Распрощавшись с профессором, Дима поторопился на встречу с возлюбленной. Тяжелый портфель не помешал молодому человеку пройтись по Нескучному саду, полюбоваться на Москву-реку и выпить с любимой Ольгой вкуснейший кофе в одной из кафешек на Ленинском проспекте. На следующее утро Дима вытащил объемную пачку из портфеля. Вопреки тому, что рассказывал профессор, ничего разбирать было не нужно. Убористым почерком некто Белов вел повествование о своих исследованиях. Между письмами аспирант обнаружил несколько тетрадок, в которых излагались результаты исследований, а также дневники Белова. Чем больше Дима погружался в чтение, тем меньше он верил своим глазам. Складывалась фантастическая картина…

Дима не заметил, как прошел день. Вдруг его занятие прервал телефонный звонок. Мама потребовала срочно приехать на дачу, там нужна была помощь со сбором яблок, да и ребята, которые учились с ним вместе, хотели завтра днем к нему на шашлыки. Дима заторопился, машинально сгреб все письма и тетради, связал бечевкой, уложил в рюкзак со всеми вещами, да так и уехал на выходные.

На даче он и думать забыл об этих тетрадках. В гости к Диме приехала Оленька, они гуляли по осеннему саду, разговаривали, собирали яблоки. Прекрасное бабье лето, общество возлюбленной, золотая листва и запах антоновских яблок, разложенных на газетных листах по всему дому на просушку, сделали свое дело. Чуть позже прибыли друзья на шашлык, и между ними завязался разговор, который начала одна из молодых журналисток:

– Вот хочу сосредоточиться на статье по заказу одной местной газеты, но не могу заставить себя написать ни строчки. Видимо, мой мозг работает так примитивно, а действительность часто противоречит моим естественным желаниям. У вас возникает тревожность перед написанием статей? Не говоря уже об этических задачах, непостижимых для моего ума.

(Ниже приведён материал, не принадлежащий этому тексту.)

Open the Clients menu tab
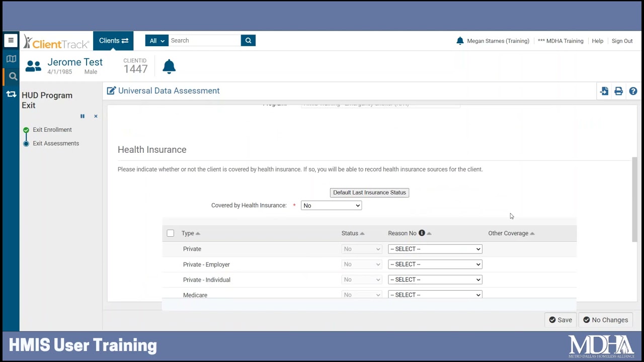644x362 pixels. tap(113, 41)
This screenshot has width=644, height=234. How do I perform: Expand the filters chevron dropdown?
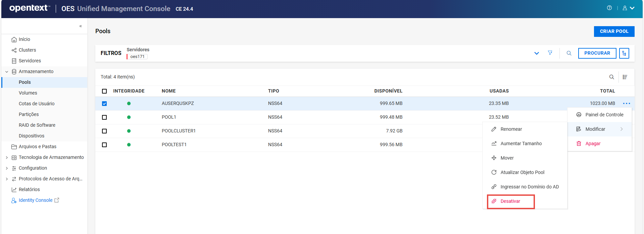[x=536, y=53]
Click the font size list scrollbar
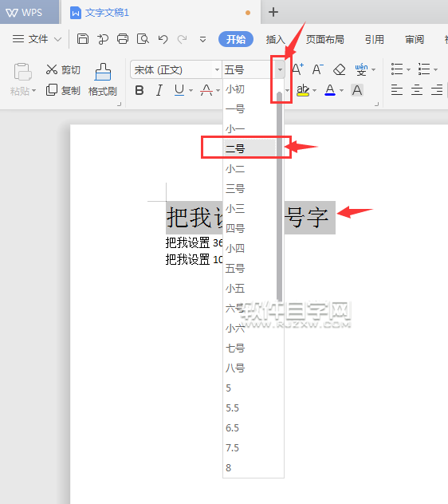448x504 pixels. pyautogui.click(x=279, y=196)
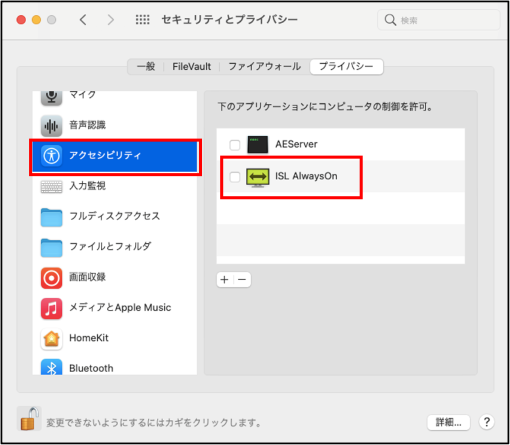Viewport: 510px width, 445px height.
Task: Check the ISL AlwaysOn checkbox
Action: pos(235,177)
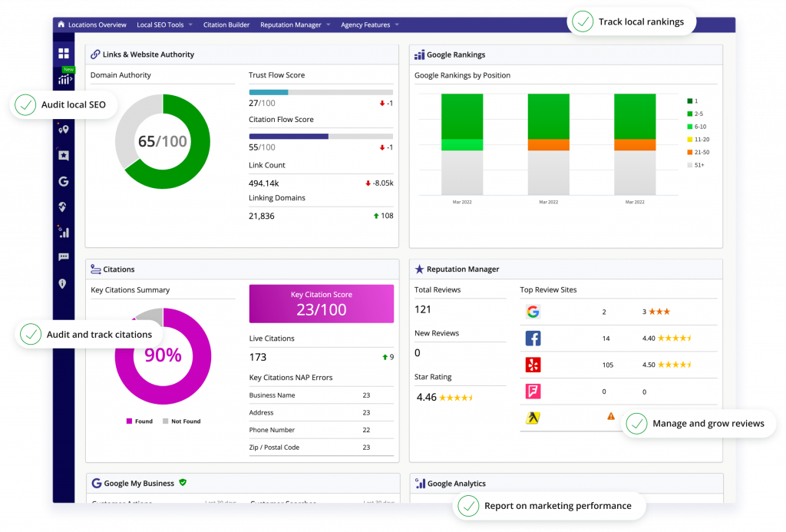Screen dimensions: 786x532
Task: Click the Facebook review site icon
Action: click(533, 338)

Самая эмоциональная, Люба, сразу ответила:

– Секрет в первом предложении: «хочу сосредоточиться» – а надо хотеть писать… Мне кажется, что заставлять себя нельзя, надо аргументировано убеждать. И еще странно – разве в нашем возрасте присутствует тревожность? Все, что создал человек – не во благо, а во вред себе же, и чем дальше идем, тем больше противоречий, и я ценю мудрые и глубокие мысли.

– Я практически уверен, что наши инстинкты имеют мало общего с инстинктами далеких предков. В том смысле, что убивать для получения пищи мы уже не готовы даже в крайнем случае, а тревожность – опять же, не для удовлетворенного охотника на мамонтов – она от желания стать лучше, реализоваться в социуме, не стать проходной пустопорожней фигуркой на карте истории. Хотя есть у меня подозрение, что история любого человека пишется высшими силами индивидуально под него. Не знаю, может быть, глубоко копать я не люблю, там все становится слишком холодным, а я люблю тепло, – добавил рыжий Евгений.

– Хочу что-то сделать, но не могу заставить себя – и так постоянно. Другие формы периодически получаются, а книга – нет. Этические задачи могут быть непосильны для моего разума – может быть, вы это и имеете в виду, говоря об их непостижимости? Нет? Это правда, я не кокетничаю.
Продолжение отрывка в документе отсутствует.